I’ve been in that situation before in college. You have friends who do improv with you. You’re all friends on equal ground outside of improv. However, once practice starts, things change instantly.
They still see the practice as a time to hang out. In a way, it is. But there’s work to be done. You’re there for a reason, and it’s more than hanging out. Here are a few things that might work for you:
• “If you’re on time, you’re late.” If you say practice starts at 7:30pm, then start it at 7:30pm. Do. Not. Stray. From. This. Stand your ground. They won’t respect you or your time if you waffle about before or during practice. Take initiative. Grab practice by the balls. Announce on time, “Okay, let’s begin!” with a tone that shows authority, but that’s not demanding. You’re not a drill sergeant, but at 7:30pm, you’re not really their friend either. You’re their coach. Their captain. A ship can function without a captain, but it doesn’t go anywhere and is disorganized. Take the wheel and steer it on-course, for goodness sakes!
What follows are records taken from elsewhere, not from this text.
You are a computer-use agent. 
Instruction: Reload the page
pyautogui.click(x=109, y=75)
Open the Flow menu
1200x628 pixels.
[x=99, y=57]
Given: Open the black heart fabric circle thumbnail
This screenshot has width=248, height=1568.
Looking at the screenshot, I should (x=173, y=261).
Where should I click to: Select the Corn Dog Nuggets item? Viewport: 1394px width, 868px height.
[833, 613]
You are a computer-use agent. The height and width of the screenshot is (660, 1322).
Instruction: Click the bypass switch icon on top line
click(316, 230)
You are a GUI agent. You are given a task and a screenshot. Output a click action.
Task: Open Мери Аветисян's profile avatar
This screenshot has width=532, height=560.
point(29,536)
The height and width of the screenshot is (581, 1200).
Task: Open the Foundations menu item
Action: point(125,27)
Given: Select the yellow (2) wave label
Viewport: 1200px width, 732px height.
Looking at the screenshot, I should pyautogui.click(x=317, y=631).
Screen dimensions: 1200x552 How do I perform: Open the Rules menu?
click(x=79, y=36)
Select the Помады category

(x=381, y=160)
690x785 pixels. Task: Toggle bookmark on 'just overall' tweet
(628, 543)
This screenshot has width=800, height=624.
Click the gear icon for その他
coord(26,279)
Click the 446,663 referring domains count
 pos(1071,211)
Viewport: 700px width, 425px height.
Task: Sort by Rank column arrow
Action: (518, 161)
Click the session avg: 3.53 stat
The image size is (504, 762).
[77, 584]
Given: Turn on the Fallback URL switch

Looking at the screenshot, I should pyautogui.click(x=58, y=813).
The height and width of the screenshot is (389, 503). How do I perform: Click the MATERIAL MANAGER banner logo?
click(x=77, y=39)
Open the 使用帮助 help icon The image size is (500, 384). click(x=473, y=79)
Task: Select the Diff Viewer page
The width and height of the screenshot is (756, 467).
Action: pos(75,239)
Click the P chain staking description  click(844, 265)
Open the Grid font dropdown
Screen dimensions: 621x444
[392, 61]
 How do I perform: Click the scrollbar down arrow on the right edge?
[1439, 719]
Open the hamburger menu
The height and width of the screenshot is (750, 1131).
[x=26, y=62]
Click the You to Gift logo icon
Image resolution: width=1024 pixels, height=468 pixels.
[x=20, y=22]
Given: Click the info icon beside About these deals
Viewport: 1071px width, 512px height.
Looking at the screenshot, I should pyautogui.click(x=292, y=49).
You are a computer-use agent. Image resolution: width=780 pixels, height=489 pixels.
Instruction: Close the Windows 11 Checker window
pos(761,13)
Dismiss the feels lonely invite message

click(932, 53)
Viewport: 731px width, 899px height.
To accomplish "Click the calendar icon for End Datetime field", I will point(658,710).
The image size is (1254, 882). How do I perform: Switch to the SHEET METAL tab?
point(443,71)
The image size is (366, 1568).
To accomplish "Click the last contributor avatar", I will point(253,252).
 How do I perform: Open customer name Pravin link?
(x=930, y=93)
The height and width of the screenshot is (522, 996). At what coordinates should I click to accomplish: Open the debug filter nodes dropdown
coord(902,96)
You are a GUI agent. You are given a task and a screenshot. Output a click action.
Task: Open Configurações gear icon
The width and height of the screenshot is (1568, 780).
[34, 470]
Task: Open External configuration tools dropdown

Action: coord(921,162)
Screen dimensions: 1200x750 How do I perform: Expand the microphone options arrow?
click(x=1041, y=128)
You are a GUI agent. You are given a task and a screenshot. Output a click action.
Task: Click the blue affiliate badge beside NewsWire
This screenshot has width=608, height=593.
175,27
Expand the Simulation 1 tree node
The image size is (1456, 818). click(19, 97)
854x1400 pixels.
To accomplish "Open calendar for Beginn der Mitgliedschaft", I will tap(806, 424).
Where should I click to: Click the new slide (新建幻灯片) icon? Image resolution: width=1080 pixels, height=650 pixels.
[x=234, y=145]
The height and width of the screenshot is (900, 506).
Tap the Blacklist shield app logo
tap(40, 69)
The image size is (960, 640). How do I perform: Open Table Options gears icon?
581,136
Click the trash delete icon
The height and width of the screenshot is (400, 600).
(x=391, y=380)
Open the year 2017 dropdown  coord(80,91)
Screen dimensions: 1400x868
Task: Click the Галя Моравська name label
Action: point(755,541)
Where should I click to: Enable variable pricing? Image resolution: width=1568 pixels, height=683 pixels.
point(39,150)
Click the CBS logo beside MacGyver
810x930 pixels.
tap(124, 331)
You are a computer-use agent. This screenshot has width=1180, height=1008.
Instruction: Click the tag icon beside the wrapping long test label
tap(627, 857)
• Be On-point. A sharpened pencil writes easier and clearer than a dull one. Show them that you’re in charge, and that you take this time seriously. Have a regular routine to begin each practice. I find it helps to first ask if anyone has any improv-related questions from last practice, and then explain what they’ll be working on that day, even going into specifics about exercises or games they’ll be doing (if necessary).
• Why Wait For The Fun To Start? Ask them what they like about practice in general; a specific game, a warm-up they all enjoy or an exercise they all excel at. Much like giving a dog a treat for doing something you wanted them to do, the positive experience in the last practice will make them much more enthusiastic about coming in and starting it next time.
• Sharing Is Caring. You should be an outlet for them to share their frustrations, excitement or questions outside of practice. This is where you can blend the “friend” into the “coach.” You know them outside of improv, so you can customize your feedback based on what type of personality they have. In an email, through text or in-person, letting them be able to trust you when not in practice makes them feel more at ease and a part of the team.
• Make It Fun. Find new and creative ways to do exercises. Read books, go online to forums or make some up yourself. Try new things with the group. Variety is the spice of life! If you give a kid a toy, they love it for a while, then get bored with it, become apathetic to it and the novelty wears off. Changing up the practices will keep them on their toes and hopefully make them more interested in doing the work.
I hope this all helps. Check back with me later on when you’ve tried some or all of these. I’d love to see how the group takes to it, and I promise to answer your next question much sooner!